I had an afternoon free on that trip. I went moseying. I walked the worn wooden floors of Ferlinghetti’s book store. I smiled to see Wendell Berry so proudly displayed there. I saw an old poster for Job Rolling Papers. I smiled at that too. I’d always thought those graphics were cool without knowing anything about Alphonse Mucha at the time, and also without knowing anything about rolling my own. My own what? I was a 40-something hippie-type liquor and wine retailer who had never smoked tobacco much less anything more exotic (euphemism for illegal). That’s got to be a miniscule demographic.

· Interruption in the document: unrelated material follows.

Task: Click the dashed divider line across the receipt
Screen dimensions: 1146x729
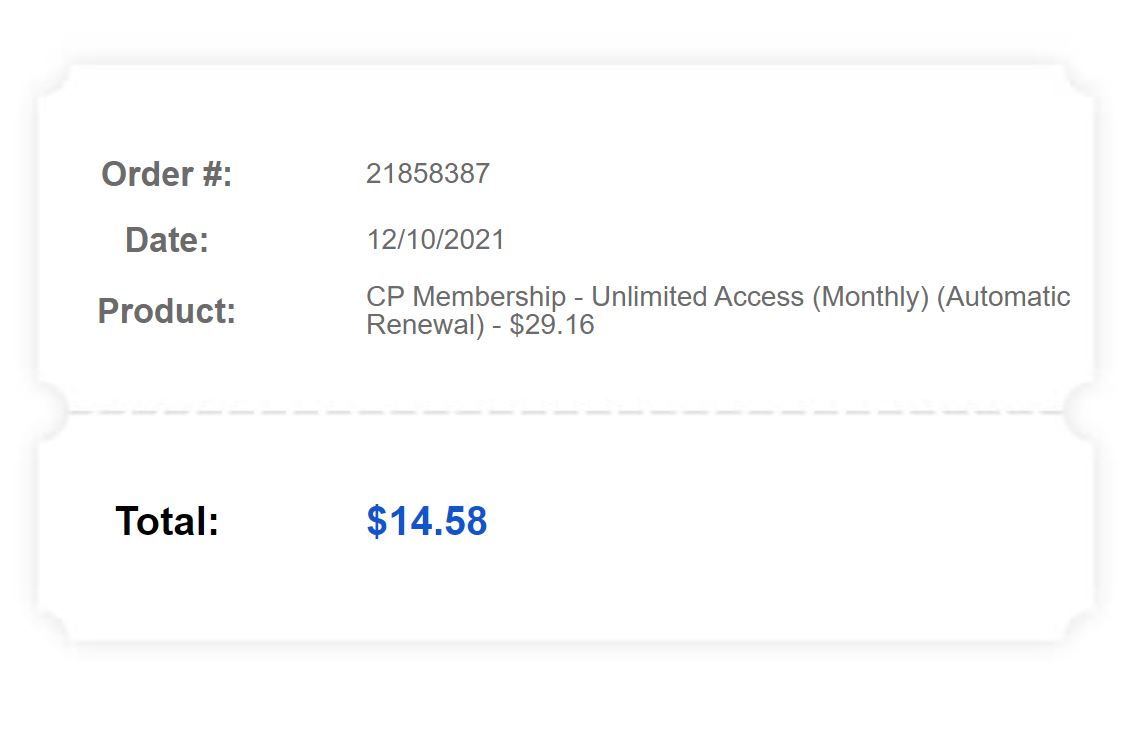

I also saw a poster for the current exhibition at San Francisco’s Museum of Modern Art. They were showing something called Bay Area Figurative Art 1950-1965.

Whoa.

I went.

For three hours I lost myself in the GI-Bill-fueled creative images of Elmer Bischoff, Richard Diebenkorn, David Park, Clyfford Still, and Paul Wonner – the same images in which Kerouac, Carl Ginsberg, and Neal Cassady would have swum after their highway hajj. I imagined myself into a 50’s garage/art studio, listening to Ginsberg chanting “Howl” while Kerouac passed the hat for wine. I know my comfort-loving geezer would not have lasted 20 minutes in that room, but once…once…I drove a ’59 big-finned sky-blue caddy on green-infused country roads…

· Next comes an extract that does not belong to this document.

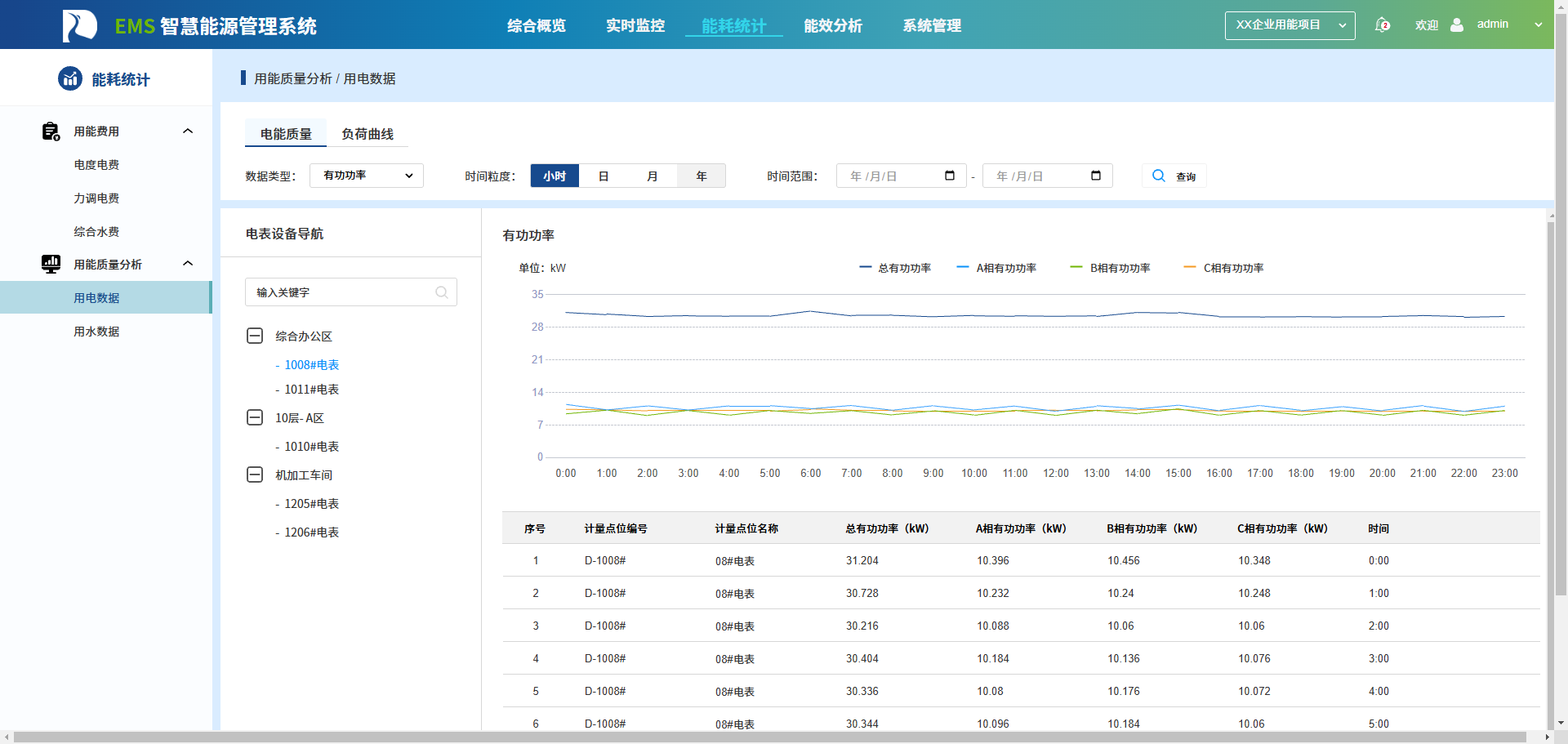Click the search magnifier in keyword box
This screenshot has height=744, width=1568.
pos(442,292)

One week, Joe, Eric and Junesboy, three mature bohemians climbed into Joe’s car and headed towards the Speed Museum in Louisville to see their current exhibition of the works of Alphonse Mucha.

What goes around…

We were on the road, yass, yass, on the road.

We lunched first at the corner drug store. It was Weeny Wednesday. Thus we were nutritionally fortified with hot dogs and milk shakes for the journey. Joe drove, it being his car, Eric navigated, I kibitzed from the back seat, geezer-splaining the ins and outs of Kentucky legislative schemes with my deep, eight-year outdated wisdom. Could there be a more potent recipe for random bewildered tedium?

But the sun was shining. The horse farms were still faintly green in January. The company was fine. We were in no hurry. Hell, we’re retired!

It’s unwise for us to be hurried. None of us are the skilled (<< snort >>) drivers we once imagined ourselves to be; Joe’s reaction time is borderline glacial, Eric likes to look directly and immediately at whomever he’s speaking to (left, right, or upwards when Joe decides the lane markers are mere suggestions), and I read mystery novels at long red lights until the guy behind me honks. We are three creative types who really should hire a limo.

Today, Joe extolled driving 100mph in Montana as a teen (as the trucks roared by us on I-64 today), Eric thrilled us with descriptions of his 30mph jaunts around Woodford County on his now-defunct Vespa (as two Harleys zipped by us on the right), and I offered a succinct assessment of the Reds’ chances in the upcoming baseball season; “I fear they’re gonna suck” (as a thoroughbred cantered past us with ease and grace and curious patience).

Against all Las Vegas predictions, we reached our destination and it was a good day. It was my first visit to the Speed since its renovation. It’s a treasure. I wish it was in Lexington, but I’m glad it’s as close as Louisville.

The Mucha exhibit was mesmerizing. It had me reliving pre-internet University of Kentucky Guignol Theatre days spent pestering local businesses to put up our production posters to attract an audience. Of course we didn’t have Sarah Bernhardt as a selling point, but we did have Betty Waren urging us on.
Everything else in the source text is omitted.